The technical challenge is that securing AI-generated code requires controlling where it runs and what it can access. Policy documents don’t help if the tooling itself can’t enforce those policies.
This is where infrastructure matters. When vibe coding tools operate on separate platforms, enterprises face a choice: Block the tools entirely or accept the security risks. When the vibe coding tool runs on the same infrastructure as production deployments, security controls can be enforced automatically.
v0 runs on Vercel’s infrastructure, which means enterprises can set deployment protections, visibility controls and access policies that apply to AI-generated code the same way they apply to hand-written code.
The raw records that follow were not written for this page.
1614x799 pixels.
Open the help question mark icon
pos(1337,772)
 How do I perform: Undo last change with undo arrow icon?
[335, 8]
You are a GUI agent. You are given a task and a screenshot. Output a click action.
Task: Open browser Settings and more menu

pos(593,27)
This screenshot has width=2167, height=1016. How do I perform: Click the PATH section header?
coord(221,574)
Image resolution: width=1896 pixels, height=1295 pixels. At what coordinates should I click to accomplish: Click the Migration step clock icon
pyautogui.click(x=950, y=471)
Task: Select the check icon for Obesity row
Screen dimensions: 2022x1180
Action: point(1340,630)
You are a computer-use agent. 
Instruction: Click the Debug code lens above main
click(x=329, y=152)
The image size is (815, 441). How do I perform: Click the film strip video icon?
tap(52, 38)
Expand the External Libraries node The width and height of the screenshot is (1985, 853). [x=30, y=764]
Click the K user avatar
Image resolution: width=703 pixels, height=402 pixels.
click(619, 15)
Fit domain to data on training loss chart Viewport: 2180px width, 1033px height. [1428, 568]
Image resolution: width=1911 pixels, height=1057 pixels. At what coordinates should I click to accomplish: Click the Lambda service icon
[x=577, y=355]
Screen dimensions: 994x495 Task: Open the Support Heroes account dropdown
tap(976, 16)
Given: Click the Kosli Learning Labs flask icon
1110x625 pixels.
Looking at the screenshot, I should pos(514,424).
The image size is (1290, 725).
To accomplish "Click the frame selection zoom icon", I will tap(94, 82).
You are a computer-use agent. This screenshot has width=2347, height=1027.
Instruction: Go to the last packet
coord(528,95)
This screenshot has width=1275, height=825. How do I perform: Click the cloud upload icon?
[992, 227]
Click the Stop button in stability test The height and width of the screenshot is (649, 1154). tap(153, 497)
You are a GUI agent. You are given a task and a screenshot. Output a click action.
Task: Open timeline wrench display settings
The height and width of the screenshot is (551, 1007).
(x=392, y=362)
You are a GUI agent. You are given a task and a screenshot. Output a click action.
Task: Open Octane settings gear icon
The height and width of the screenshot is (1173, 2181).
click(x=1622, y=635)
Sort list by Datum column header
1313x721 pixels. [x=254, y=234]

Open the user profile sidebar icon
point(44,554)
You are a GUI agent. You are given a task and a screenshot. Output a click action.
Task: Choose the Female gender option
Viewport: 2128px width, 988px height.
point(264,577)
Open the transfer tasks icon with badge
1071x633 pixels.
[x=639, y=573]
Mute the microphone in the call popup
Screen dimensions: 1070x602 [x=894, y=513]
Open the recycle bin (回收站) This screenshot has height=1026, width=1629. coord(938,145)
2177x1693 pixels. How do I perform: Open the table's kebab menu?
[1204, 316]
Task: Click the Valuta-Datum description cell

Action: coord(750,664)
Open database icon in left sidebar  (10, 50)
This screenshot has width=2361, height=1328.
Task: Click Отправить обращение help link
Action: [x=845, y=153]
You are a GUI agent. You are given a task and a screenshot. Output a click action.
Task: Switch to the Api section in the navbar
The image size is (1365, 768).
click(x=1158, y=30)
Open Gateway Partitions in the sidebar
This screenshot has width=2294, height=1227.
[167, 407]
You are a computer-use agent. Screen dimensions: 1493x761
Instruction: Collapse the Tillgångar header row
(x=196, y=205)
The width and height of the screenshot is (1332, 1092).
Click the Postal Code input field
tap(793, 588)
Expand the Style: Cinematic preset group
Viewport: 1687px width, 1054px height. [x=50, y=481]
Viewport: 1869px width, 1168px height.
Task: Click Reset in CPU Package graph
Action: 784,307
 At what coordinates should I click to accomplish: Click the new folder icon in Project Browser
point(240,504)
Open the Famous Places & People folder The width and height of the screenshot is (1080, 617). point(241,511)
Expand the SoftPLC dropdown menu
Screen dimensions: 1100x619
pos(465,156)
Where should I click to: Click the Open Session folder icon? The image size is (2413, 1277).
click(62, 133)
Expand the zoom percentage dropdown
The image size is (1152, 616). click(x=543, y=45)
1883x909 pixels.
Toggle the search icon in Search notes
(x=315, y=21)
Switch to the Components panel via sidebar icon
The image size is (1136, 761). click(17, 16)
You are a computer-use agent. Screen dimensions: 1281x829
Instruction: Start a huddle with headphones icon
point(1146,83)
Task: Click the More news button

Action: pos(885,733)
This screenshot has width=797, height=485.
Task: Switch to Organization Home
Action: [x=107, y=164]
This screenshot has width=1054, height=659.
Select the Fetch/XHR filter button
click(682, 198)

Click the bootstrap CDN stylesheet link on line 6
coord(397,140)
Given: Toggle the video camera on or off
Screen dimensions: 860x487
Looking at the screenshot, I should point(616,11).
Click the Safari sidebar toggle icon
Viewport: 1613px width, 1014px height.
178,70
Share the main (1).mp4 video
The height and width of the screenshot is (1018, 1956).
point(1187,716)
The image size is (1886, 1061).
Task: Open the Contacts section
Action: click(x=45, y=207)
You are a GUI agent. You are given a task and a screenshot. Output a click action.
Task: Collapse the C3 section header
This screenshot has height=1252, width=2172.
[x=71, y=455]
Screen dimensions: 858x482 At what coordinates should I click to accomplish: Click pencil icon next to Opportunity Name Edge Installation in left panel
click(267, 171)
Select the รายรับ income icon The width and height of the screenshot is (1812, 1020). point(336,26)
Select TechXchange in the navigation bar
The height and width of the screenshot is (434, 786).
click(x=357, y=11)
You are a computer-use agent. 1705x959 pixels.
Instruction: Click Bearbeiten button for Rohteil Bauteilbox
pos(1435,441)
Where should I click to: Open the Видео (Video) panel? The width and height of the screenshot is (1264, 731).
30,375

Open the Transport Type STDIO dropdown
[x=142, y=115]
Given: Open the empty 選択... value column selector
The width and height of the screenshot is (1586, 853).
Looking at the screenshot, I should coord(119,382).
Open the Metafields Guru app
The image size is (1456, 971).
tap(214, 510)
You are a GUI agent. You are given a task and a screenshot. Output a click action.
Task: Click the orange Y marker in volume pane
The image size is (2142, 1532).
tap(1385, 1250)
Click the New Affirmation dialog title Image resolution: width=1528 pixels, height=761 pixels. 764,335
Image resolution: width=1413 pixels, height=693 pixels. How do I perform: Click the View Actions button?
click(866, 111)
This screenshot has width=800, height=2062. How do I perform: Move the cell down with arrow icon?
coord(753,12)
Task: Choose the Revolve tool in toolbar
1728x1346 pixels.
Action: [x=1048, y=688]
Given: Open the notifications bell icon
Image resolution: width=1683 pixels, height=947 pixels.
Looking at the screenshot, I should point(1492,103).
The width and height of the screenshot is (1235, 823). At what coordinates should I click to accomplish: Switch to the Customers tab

Direct integrations with Snowflake and AWS databases let teams connect to production data with proper access controls rather than copying credentials into prompts.
“IT teams are comfortable with what their teams are building because they have control over who has access,” Occhino said. “They have control over what those applications have access to from Snowflake or data systems.”
Generative UI vs. generative software
In addition to the new version of v0, Vercel has recently introduced a generative UI technology called json-render.
v0 is what Vercel calls generative software. This differs from the company’s json-render framework for a true generative UI. Vercel software engineer Chris Tate explained that v0 builds full-stack apps and agents, not just UIs or frontends. In contrast, json-render is a framework that enables AI to generate UI components directly at runtime by outputting JSON instead of code.
“The AI doesn’t write software,” Tate told VentureBeat. “It plugs directly into the rendering layer to create spontaneous, personalized interfaces on demand.”
The distinction matters for enterprise use cases. Teams use v0 when they need to build complete applications, custom components or production software.
They use JSON-render for dynamic, personalized UI elements within applications, dashboards that adapt to individual users, contextual widgets and interfaces that respond to changing data without code changes.
Both leverage the AI SDK infrastructure that Vercel has built for streaming and structured outputs.
Three lessons enterprises learned from vibe coding adoption
As enterprises adopted vibe coding tools over the past two years, several patterns emerged about AI-generated code in production environments.
Lesson 1: Prototyping without production deployment creates false progress. Enterprises saw teams generate impressive demos in v0’s early versions, then hit a wall moving those demos to production. The problem wasn’t the quality of generated code. It was that prototypes lived in isolated environments disconnected from production infrastructure.
“While demos are easy to generate, I think most of the iteration that’s happening on these code bases is happening on real production apps,” Occhino said. “90% of what we need to do is make changes to an existing code base.”
Lesson 2: The software development lifecycle has already changed, whether enterprises planned for it or not. Domain experts are building software directly instead of writing product requirement documents (PRDs) for engineers to interpret. Product managers and marketers ship features without waiting for engineering sprints.
This shift means enterprises need tools that maintain code visibility and governance while enabling non-engineers to ship. The alternative is creating bottlenecks by forcing all AI-generated code through traditional development workflows.
Lesson 3: Blocking vibe coding tools doesn’t stop vibe coding. It just pushes the activity outside IT’s visibility. Enterprises that try to restrict AI-powered development find employees using tools anyway, creating the shadow IT problem at scale.
The practical implication is that enterprises should focus less on whether to allow vibe coding and more on ensuring it happens within infrastructure that can enforce existing security and deployment policies.